You won't have to pretend you can see Felicia's great-great- grandmother's garden book--you can really see it in the library of Octavia House if you care to ask the Poetry Girl to show it to you-- but perhaps you'll like to pretend that you can see the seventeen year old Felicia, wrapped in that shabby brocaded dressing gown sitting beside the window staring at the stained t.i.tle page, trying to read the faint inked inscription. Perhaps you'll like to pretend too, that you can hear her grandfather's voice steadying itself as he leans over the back of the chair and translates the inscription for her. The book's in English, you know, but that written inscription is in French.
"It says," read her grandfather, "something like this:
"'To my little Madame Folly Whom others call Prudence Langhorne I present this book, for I have heard A woman can be very happy building a garden--'"
"And whose name is this?" Felicia put her finger on the broad sprawl after the inscription.
"It's the initial of the man who gave it to her--J.--" said her grandfather grimly.
"And J. gave this book to Maman?"
Margot chuckled.
"No--no--" she explained. "Your Maman found this book over there in the cupboard--it's a very old book, Cherie. It is a book that a man gave to--" her fat fingers checked off the generations lightly, "a lady named Prudence--she was the mother of Josepha--and Josepha was the mother of a Louisa. It was this Louisa who was your mother's mother--now do you see? And think, Miss Felicia--" she waved her hand toward the opened door of the wardrobe, "what many, many things they've left here for you! When Octavia was just as old as you she rummaged and rummaged every day--" Margot wiped her eyes with the back of her hand--the Major moved toward the window and looked down upon the garden. "She put them all in order, each one's clothes in a different place, I was the one who helped her. And she used to laugh while we sorted the things and say what fun it would be for the next one who came to see them--that's you, Miss Felicia--"
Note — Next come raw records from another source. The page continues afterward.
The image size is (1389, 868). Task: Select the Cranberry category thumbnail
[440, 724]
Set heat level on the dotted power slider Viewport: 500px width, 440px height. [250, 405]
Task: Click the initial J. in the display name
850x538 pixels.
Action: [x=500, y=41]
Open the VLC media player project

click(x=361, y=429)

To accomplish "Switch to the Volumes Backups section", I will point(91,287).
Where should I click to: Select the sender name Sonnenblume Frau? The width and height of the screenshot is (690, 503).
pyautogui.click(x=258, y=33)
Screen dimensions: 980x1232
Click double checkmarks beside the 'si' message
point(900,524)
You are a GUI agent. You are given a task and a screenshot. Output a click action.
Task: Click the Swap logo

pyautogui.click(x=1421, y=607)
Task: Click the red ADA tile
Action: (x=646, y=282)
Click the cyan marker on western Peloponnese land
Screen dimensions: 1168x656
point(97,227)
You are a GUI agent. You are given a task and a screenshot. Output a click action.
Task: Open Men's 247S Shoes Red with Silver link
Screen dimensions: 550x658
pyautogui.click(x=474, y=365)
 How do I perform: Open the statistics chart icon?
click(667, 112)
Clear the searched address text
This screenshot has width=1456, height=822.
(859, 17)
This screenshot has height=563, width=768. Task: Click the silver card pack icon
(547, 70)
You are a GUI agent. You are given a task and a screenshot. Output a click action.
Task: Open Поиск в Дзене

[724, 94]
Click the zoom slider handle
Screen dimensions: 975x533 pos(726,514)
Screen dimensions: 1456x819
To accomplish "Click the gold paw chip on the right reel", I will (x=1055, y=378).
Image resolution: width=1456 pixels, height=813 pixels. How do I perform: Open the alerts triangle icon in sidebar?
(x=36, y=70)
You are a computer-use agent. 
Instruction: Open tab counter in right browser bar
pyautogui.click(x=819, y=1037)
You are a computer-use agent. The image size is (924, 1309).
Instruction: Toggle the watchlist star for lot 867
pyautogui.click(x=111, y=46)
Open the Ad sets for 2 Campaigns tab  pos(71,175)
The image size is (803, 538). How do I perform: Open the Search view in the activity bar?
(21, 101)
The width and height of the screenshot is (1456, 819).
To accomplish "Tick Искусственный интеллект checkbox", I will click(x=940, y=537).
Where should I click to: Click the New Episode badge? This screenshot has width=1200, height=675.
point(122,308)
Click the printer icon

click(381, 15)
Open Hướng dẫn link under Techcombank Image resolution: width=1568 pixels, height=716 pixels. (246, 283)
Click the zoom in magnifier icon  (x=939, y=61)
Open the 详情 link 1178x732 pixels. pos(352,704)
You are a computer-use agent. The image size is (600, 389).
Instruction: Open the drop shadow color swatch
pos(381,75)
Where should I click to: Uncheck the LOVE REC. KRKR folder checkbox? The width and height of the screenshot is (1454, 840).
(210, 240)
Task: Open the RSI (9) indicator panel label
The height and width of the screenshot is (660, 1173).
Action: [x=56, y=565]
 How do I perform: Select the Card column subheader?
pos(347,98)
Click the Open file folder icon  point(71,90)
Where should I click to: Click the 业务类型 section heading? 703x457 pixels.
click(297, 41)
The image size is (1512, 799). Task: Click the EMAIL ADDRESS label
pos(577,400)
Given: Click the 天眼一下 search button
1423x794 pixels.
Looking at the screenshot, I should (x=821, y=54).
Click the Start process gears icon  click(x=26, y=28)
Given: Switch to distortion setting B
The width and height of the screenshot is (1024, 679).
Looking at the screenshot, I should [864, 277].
"Oh! Oh!" breathed Felicia, her eyes shining like stars. "How sweet of her! How sweet of you, Margot, to keep them all for me! You are sweet, sweet, sweet to bring me her gloves! Once she told me about this hat, I knew its ribbons would be blue! I know how they tie in back so's it won't make me warm under my chin--she told me--look, isn't this the way?" Her slender hands lifted the hat to her hair, so sweetly rumpled from her pillows, "Look, Grandy, look at me! I am wearing Maman's hat --she told me I could wear it when I came to the House in the Woods! Do you think it looks well on me?" Her naive vanity almost broke their hearts. "Do you, Grandy? Look at me!"